**TASK PROMPT:** Retype the items below without any change, starting at the line that contains "How do I perform: Tap the coffee" and ending at the line that contains "tap(844, 426)", with both of those lines included.

* START STORED RECORDS *

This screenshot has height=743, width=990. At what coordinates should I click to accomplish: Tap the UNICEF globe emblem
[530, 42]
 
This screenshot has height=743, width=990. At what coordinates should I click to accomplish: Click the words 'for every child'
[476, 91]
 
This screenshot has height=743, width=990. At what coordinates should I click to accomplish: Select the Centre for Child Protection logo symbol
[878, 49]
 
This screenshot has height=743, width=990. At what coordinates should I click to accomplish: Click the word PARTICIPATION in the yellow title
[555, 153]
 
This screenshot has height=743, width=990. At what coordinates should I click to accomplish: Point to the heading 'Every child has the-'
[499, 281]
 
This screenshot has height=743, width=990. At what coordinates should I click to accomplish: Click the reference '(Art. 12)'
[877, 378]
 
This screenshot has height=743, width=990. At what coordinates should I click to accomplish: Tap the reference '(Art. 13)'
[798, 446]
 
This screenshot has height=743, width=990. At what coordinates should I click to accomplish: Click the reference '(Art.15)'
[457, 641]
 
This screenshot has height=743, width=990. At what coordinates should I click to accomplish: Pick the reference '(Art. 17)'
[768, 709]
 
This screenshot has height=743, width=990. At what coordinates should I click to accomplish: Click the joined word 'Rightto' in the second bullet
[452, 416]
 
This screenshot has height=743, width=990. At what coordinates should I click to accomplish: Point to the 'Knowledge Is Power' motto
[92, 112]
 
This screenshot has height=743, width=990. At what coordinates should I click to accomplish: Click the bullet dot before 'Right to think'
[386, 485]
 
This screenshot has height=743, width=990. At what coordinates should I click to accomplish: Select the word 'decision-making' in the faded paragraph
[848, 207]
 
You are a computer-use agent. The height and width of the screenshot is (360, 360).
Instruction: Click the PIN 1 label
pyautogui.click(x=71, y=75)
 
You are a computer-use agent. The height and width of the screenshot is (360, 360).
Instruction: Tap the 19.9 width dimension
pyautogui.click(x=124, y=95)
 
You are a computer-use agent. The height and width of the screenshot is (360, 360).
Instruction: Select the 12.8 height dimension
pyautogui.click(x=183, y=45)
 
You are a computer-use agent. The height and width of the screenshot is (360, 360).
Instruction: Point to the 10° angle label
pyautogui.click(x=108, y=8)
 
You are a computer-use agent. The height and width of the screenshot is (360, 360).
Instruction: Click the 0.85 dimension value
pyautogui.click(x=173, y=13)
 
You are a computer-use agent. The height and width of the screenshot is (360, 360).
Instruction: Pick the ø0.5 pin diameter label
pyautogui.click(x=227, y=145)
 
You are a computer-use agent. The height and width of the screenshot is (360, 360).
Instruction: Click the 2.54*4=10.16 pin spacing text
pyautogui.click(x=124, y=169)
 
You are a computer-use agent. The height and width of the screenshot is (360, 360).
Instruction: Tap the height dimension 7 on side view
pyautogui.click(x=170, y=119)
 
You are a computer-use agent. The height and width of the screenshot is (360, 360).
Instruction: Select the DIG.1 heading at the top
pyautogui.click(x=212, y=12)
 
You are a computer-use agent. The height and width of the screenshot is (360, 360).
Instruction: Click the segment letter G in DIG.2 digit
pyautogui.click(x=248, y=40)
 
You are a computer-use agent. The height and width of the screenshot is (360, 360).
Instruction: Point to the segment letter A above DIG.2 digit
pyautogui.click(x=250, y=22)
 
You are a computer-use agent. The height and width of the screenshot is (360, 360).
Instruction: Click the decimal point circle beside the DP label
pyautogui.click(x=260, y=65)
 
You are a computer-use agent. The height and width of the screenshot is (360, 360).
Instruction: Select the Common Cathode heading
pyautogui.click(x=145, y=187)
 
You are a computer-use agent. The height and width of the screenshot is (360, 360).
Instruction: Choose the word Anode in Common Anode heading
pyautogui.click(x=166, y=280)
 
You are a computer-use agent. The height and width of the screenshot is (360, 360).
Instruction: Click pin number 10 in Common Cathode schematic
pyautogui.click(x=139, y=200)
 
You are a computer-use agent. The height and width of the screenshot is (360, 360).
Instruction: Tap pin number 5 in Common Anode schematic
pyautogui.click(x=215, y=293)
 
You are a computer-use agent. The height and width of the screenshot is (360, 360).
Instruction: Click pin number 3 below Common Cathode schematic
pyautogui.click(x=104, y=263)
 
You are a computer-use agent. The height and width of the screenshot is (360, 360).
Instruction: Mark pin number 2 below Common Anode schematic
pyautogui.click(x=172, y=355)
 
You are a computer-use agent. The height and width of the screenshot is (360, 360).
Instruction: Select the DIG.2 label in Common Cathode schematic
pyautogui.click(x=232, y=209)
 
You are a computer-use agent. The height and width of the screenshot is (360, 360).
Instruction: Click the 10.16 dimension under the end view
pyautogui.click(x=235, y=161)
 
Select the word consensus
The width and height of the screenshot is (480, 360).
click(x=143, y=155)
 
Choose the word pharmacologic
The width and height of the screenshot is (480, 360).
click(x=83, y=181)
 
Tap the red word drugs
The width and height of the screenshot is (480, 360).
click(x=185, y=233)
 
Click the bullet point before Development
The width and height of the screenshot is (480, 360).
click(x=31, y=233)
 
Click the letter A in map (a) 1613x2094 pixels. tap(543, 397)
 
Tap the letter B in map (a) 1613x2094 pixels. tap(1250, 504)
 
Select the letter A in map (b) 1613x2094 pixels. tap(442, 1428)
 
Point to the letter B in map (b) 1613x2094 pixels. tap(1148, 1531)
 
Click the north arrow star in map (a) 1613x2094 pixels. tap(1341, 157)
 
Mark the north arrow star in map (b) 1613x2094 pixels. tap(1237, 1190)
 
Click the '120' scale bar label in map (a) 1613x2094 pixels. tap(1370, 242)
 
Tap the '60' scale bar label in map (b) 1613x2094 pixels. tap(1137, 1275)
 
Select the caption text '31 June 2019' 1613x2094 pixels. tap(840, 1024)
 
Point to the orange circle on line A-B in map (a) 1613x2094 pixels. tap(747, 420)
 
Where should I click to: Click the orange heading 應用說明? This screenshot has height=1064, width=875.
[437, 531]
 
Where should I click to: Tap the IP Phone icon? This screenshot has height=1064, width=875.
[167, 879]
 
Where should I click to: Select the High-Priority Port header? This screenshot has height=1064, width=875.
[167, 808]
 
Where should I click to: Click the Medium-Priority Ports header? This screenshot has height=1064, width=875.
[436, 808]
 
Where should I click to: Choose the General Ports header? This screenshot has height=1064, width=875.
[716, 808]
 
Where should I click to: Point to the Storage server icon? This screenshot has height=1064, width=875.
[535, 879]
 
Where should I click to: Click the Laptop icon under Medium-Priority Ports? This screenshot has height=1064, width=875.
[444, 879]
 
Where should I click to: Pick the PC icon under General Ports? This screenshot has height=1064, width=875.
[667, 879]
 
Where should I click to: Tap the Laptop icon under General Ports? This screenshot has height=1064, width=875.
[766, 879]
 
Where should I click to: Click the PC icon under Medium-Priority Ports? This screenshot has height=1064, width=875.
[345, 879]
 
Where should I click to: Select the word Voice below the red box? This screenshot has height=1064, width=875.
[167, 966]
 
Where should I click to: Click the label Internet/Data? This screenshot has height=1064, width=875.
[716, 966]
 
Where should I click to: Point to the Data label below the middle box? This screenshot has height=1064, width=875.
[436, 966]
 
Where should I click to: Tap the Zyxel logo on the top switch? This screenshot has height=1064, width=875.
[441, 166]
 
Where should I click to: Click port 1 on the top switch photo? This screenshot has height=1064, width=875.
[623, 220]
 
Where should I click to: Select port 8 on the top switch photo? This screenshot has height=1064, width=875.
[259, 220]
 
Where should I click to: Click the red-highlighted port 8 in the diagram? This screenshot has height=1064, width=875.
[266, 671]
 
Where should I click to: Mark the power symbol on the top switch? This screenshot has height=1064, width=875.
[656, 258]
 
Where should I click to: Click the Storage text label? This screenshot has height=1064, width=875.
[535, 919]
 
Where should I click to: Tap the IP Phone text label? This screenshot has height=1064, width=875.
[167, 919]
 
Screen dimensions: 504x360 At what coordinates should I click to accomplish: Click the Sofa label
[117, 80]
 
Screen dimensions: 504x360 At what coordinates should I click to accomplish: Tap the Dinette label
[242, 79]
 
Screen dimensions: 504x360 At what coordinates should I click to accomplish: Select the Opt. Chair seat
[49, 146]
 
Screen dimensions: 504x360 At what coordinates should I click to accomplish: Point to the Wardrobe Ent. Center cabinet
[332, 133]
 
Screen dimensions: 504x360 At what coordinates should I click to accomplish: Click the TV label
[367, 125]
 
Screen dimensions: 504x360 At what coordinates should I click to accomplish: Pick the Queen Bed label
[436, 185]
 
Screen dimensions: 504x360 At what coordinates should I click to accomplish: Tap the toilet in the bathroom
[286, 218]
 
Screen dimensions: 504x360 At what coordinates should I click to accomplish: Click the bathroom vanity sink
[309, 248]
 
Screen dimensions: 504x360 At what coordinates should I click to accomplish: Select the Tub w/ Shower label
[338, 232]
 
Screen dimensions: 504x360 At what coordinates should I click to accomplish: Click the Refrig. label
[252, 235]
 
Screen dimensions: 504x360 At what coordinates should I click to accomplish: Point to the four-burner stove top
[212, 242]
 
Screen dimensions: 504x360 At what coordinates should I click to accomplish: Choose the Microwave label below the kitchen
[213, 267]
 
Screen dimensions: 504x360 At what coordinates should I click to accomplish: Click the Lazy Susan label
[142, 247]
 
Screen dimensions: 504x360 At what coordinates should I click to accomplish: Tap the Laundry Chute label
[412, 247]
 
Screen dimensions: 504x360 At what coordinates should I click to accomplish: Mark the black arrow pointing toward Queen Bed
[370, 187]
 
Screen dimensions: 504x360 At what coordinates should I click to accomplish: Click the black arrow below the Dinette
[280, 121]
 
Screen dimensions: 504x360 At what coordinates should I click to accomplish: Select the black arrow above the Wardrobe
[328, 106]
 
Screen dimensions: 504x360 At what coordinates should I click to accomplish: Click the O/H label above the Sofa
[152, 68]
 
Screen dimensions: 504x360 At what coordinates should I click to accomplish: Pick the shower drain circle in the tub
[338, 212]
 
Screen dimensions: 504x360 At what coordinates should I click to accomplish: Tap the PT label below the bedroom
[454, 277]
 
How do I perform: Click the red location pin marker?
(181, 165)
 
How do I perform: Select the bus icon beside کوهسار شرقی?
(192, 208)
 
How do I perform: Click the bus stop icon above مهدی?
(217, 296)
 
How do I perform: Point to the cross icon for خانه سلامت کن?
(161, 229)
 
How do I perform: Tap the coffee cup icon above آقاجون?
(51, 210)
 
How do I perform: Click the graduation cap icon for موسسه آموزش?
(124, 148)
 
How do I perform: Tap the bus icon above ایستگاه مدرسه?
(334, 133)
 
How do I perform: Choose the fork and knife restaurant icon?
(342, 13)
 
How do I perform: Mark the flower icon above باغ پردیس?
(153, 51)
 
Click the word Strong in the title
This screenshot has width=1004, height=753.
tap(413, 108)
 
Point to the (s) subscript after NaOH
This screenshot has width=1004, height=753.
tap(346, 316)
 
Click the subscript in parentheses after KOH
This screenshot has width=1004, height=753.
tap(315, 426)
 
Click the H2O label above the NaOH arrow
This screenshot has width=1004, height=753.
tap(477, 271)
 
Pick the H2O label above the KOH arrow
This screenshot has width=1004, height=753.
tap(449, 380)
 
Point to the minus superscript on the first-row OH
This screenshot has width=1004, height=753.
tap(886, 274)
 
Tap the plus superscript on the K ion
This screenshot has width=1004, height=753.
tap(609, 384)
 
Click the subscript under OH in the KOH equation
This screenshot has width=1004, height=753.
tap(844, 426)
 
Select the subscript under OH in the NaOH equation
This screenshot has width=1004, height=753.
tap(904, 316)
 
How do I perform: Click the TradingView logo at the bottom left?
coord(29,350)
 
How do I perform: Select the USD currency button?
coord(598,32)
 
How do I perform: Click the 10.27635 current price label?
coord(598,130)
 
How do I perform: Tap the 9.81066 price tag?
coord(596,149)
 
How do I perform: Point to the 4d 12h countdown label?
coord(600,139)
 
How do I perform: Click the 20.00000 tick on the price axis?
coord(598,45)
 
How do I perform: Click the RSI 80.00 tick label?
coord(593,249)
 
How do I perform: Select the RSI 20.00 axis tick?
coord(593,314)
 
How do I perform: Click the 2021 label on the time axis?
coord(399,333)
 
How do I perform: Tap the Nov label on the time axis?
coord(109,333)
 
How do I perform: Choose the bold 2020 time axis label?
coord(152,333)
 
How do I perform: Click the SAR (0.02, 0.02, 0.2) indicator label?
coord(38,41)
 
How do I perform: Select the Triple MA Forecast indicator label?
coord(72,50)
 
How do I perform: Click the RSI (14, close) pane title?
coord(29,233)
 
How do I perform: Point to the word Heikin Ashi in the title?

* END STORED RECORDS *

**THE RESPONSE:**
How do I perform: Tap the coffee cup icon above آقاجون?
(51, 210)
 
How do I perform: Click the graduation cap icon for موسسه آموزش?
(124, 148)
 
How do I perform: Tap the bus icon above ایستگاه مدرسه?
(334, 133)
 
How do I perform: Choose the fork and knife restaurant icon?
(342, 13)
 
How do I perform: Mark the flower icon above باغ پردیس?
(153, 51)
 
Click the word Strong in the title
This screenshot has width=1004, height=753.
tap(413, 108)
 
Point to the (s) subscript after NaOH
This screenshot has width=1004, height=753.
tap(346, 316)
 
Click the subscript in parentheses after KOH
This screenshot has width=1004, height=753.
tap(315, 426)
 
Click the H2O label above the NaOH arrow
This screenshot has width=1004, height=753.
tap(477, 271)
 
Pick the H2O label above the KOH arrow
This screenshot has width=1004, height=753.
tap(449, 380)
 
Point to the minus superscript on the first-row OH
This screenshot has width=1004, height=753.
tap(886, 274)
 
Tap the plus superscript on the K ion
This screenshot has width=1004, height=753.
tap(609, 384)
 
Click the subscript under OH in the KOH equation
This screenshot has width=1004, height=753.
tap(844, 426)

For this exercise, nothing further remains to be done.